I basically understand Fano's Inequality and what it's conclusion is. However, I don't understand the beginning of the proof. The textbook I am using does not explain why we show Fano's Inequality with $H(E,X|\hat{X})$. My question is, why is it not $H(E|X,\hat{X})$. I know $H(E|X,\hat{X})$ is zero but if I had to put it in a sentence I'd say
"$H(E|X,\hat{X})$ is the entropy of the error random variable $E$ given the actual value $X$ and it's estimate $\hat{X}$."
Yet, the proof goes
\begin{align*} H(E,X|\hat{X}) &= H(X|\hat{X}) + H(E|X,\hat{X}) \\ &= H(E|X) + H(X|E,\hat{X}) \\ \Rightarrow 1 + P_e \log_2 |\mathcal{X}| &\geq H(X|\hat{X}) \geq H(X|Y) \end{align*}
Based on the Markov triple
\begin{align*} X \rightarrow Y \rightarrow \hat{X} \end{align*}
Where we replace $Y$ by $E$.
Can somebody explain to me why it's starting off with $H(E,X|\hat{X})$? How do I know I have to "start" like this?

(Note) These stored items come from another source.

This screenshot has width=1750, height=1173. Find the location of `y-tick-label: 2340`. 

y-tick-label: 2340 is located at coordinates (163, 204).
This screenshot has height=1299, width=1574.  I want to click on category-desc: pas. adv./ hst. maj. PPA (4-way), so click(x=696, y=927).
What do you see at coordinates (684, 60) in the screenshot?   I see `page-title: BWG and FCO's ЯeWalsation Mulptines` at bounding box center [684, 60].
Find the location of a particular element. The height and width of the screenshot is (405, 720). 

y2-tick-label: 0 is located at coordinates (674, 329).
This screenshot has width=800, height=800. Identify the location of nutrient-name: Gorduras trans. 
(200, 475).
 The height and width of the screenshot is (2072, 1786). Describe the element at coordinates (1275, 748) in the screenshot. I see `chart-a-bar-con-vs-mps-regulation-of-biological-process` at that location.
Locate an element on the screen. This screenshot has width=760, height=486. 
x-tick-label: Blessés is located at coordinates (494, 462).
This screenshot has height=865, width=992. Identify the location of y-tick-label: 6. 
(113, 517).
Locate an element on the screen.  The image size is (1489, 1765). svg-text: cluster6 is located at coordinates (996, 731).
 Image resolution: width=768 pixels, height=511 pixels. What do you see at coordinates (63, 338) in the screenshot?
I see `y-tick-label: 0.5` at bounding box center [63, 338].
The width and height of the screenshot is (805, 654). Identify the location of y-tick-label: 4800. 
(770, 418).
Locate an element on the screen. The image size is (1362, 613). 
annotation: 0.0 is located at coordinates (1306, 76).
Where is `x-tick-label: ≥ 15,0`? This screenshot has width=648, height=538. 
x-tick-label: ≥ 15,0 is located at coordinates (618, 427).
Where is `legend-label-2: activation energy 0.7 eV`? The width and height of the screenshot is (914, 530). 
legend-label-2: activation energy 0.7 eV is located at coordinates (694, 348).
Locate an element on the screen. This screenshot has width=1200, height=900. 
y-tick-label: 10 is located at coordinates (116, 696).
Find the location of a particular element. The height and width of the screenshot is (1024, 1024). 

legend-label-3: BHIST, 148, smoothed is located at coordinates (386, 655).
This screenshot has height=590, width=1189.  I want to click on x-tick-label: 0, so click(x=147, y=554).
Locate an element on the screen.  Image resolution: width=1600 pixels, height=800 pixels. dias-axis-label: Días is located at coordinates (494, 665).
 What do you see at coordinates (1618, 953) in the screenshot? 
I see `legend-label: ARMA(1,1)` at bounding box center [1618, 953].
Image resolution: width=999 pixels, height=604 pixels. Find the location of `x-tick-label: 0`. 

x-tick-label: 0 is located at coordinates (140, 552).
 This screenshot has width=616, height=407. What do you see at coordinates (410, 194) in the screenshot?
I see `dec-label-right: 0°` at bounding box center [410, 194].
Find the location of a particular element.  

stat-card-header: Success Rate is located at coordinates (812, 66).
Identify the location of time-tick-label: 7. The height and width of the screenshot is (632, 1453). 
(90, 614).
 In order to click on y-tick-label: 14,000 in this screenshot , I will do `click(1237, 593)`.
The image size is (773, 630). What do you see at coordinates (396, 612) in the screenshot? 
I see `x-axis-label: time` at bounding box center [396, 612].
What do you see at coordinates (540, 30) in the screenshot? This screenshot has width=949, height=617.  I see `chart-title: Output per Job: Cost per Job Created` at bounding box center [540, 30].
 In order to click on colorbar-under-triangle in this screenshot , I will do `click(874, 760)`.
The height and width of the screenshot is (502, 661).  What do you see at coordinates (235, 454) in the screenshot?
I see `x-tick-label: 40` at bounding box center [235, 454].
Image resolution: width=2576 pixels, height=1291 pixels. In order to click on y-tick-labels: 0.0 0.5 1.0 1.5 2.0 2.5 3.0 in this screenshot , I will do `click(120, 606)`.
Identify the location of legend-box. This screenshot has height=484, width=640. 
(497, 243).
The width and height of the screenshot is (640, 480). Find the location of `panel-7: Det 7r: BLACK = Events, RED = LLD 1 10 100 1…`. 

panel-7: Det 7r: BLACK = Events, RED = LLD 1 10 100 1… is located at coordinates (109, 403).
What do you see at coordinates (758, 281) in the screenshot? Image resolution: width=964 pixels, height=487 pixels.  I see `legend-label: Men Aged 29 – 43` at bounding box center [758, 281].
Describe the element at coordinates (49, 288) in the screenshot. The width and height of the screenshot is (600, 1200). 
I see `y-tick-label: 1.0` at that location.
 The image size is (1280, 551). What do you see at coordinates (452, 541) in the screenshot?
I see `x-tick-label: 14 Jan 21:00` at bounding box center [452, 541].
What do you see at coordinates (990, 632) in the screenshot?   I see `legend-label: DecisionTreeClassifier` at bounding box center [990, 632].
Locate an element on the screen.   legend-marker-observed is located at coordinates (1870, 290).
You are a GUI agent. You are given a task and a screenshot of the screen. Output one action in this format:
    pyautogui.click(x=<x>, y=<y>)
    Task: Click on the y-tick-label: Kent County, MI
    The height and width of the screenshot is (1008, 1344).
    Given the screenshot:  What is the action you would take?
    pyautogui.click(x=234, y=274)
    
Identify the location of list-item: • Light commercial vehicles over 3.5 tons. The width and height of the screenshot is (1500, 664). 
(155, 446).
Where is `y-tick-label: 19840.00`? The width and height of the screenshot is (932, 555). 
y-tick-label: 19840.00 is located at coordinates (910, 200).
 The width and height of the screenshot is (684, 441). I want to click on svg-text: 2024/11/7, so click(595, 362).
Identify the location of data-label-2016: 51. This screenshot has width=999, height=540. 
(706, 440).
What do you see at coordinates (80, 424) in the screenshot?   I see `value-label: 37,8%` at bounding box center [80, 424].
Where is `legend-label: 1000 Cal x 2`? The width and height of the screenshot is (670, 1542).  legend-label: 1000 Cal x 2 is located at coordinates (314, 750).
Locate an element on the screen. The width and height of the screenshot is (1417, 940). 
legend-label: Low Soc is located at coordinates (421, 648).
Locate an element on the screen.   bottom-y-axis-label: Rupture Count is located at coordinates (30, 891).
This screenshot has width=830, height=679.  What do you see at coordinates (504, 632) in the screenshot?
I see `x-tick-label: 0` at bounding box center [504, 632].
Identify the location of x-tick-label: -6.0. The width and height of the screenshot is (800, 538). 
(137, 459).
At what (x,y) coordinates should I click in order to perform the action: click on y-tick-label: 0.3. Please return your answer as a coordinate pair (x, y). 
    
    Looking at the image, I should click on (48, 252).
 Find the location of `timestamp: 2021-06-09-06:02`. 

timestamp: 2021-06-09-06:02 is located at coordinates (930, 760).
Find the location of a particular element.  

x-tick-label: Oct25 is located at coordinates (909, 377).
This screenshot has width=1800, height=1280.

That's a typical trick, that we use when knowing something (say, $A$) elliminates all the uncertainty about something (say, $B$) - hence $$H(B\mid A)=0 \tag{1}$$
We write the chain rule: $H(A,B)=H(A \mid B) + H(B) = H(B \mid A) + H(A)$. We don't write this because we are really interested in the joint $H(A,B)$, only because this allows us to equate the two expressions on the right, so that one term vanishes and we get $$H(A)=H(B) + H(A \mid B) \tag{2}$$
In the Fano proof: in principle, $E$ has some uncertainty , and so has $E \mid \hat X$. But if we add to that the knowledge of the real value $X$ , then all uncertainity vanishes : hence we use the above, replacing $A$ by $X$ and $B$ by $E$, all preconditioned on $ \hat X$.
That's why "we start" from $H(X,E|\hat{X})$
(Of course, there were other alternatives: we could have chosen the pair $\hat{X},X$ as the variable $A$, or even $\hat{X}$ with all conditioned on $X$. But that would not have been useful. The thing is that, in our scenario, $\hat{X}$ is always known, hence it makes sense to just put it in all the equations as a global conditioning variable).